Sunday, February 10, 2013

The US Needs More Comprehensive Guidelines for Laboratory Research on Highly Infectious Agents

Last month, researchers announced that they would resume work with potentially dangerous avian flu strains that had been modified in a way that allowed transmission between mammals. The initial discovery of the mutations leading to increased transmissibility caused an uproar among both scientists and the general public. The outcry reached such a pitch that the scientists agreed to a voluntary moratorium on their research. The stated reasons for the moratorium were twofold: to give enough time to explain the importance of the research to the public and to allow governmental agencies to assess if future work with the modified strains required additional security or protective gear. In some ways, the controversy over the modified H5N1 virus was a sequel to the outcry that occurred over the resurrection and sequencing of the 1918 influenza strain which, though dormant for many years, had been highly pathogenic and was responsible for a terrible pandemic both in the US and abroad. In 2005, researchers isolated fragments of the virus from a frozen specimen in Alaska, and used these pieces to reconstruct the viral genome. Many of the questions being asked today were also topics of discussion in 2005, leading one to wonder how many times this debate must surface before it is addressed in a systematic fashion. Since certainly research will surely continue on these and other highly contagious diseases, the US government must develop comprehensive guidelines to protect both the researchers and the public before the research is undertaken, rather than asking questions after the fact.    
Such regulations should cover the following points at a minimum:
  1. Should research funded by the NIH be subject to review to determine if the potential benefits of the work outweigh the risks before its undertaking? Without a doubt, this is a difficult question, as both the risks and benefits can hardly be accurately ascertained until the research is completed. Many researchers have lofty goals but research can fall short of actual concrete benefits. Officials in both the CDC and the National Institute of Allergy and Infectious Diseases signed off on the resurrection of the 1918 virus, but it is not clear if this was the case for the modified H5N1 virus, though the researchers must have been aware of the some of the concern that would arise by modifying an existing, virulent strain of the virus. Even now that the work has been completed, it is hard to address the resulting benefits. The authors of the study have argued that identifying mutations that make the virus transmissible will be useful because it is possible to monitor mutations as they arise in the wild and if these particular mutations occur, their potential for destruction will be immediately identified and steps can be taken to contain those strains.
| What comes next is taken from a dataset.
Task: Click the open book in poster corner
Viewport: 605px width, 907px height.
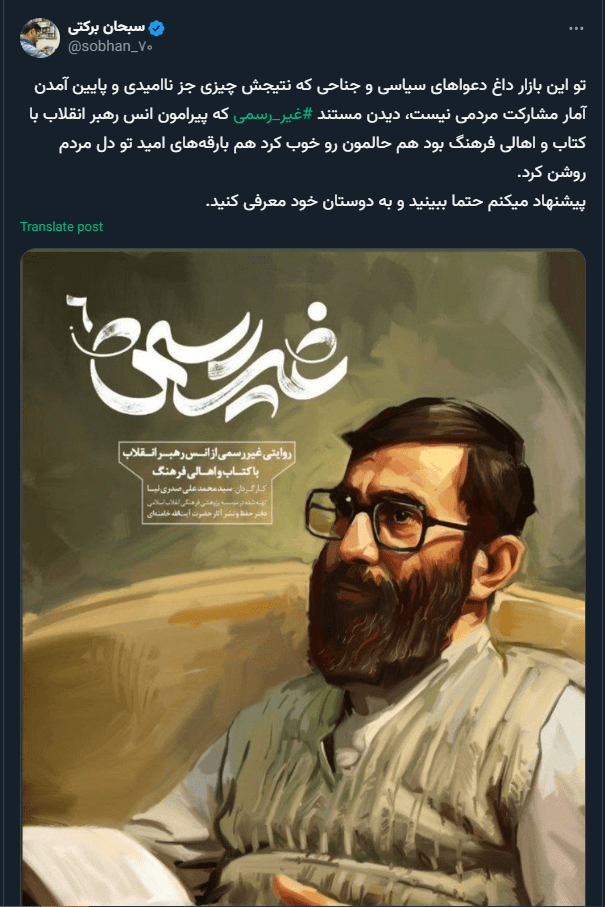Action: click(x=81, y=866)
However, criticism of the work with modified H5N1 virus has centered on the argument that the authors have merely determined a subset of the mutations that could cause the H5N1virus to become transmissible between mammals, and it is unknown how many other mutations or combinations of mutations could have a similar effect. Partial knowledge could actually lead to a false sense of security with regard to our understanding of the H5N1 virus.
  2. If such work is determined to be worth its potential risks, how can those risks be minimized? In other words, what precautions should be taken when working with the modified virus, particularly before a mutant virus is fully characterized? These precautions should aim to both protect laboratory workers and but also to prevent outside contamination or theft. Interestingly, even now that the risks have been partially assessed for the modified H5N1 virus, this issue is proving controversial. The US has not yet offered its guidelines for working with the virus, despite the passage of a year and resumption of work with the virus in other countries. For now, it appears that researchers in the US are willing to wait for these guidelines before resuming research, but they are losing time compared to their international counterparts. One can only hope that whatever guidelines are given will be broad enough to cover at additional research for the foreseeable future so that additional year long pauses will not be needed each time a new, more dangerous strain is created

  3. How widely should the identity of mutations that lead to greater virulence be shared? In the case of both the 1918 virus and the modified H5N1 viruses, the full extent of the genetic information was published in peer reviewed journals. Interestingly, in the case of the modified H5N1 viruses, the National Science Advisory Board for Biosecurity (NSABB) initially recommended withholding publication of the specific mutations that increased transmissibility, a decision that broke with their previous decision to recommend publication of the 1918 flu sequence. However, the panel reversed their decision a few months later, recommending the publication of the identity of mutations go forward. Again, though the issue certainly merited careful consideration, it seems the lack of a comprehensive policy caused a delay in sharing useful information.
As the knowledge of these and other dangerous infectious agents grows, so does the potential for harm that accompanies some lines of research. At some point a line will have to be drawn on one or more of the issues listed above. That line should be determined before the work is performed, rather than forcing researchers to close Pandora’s box after it has been opened.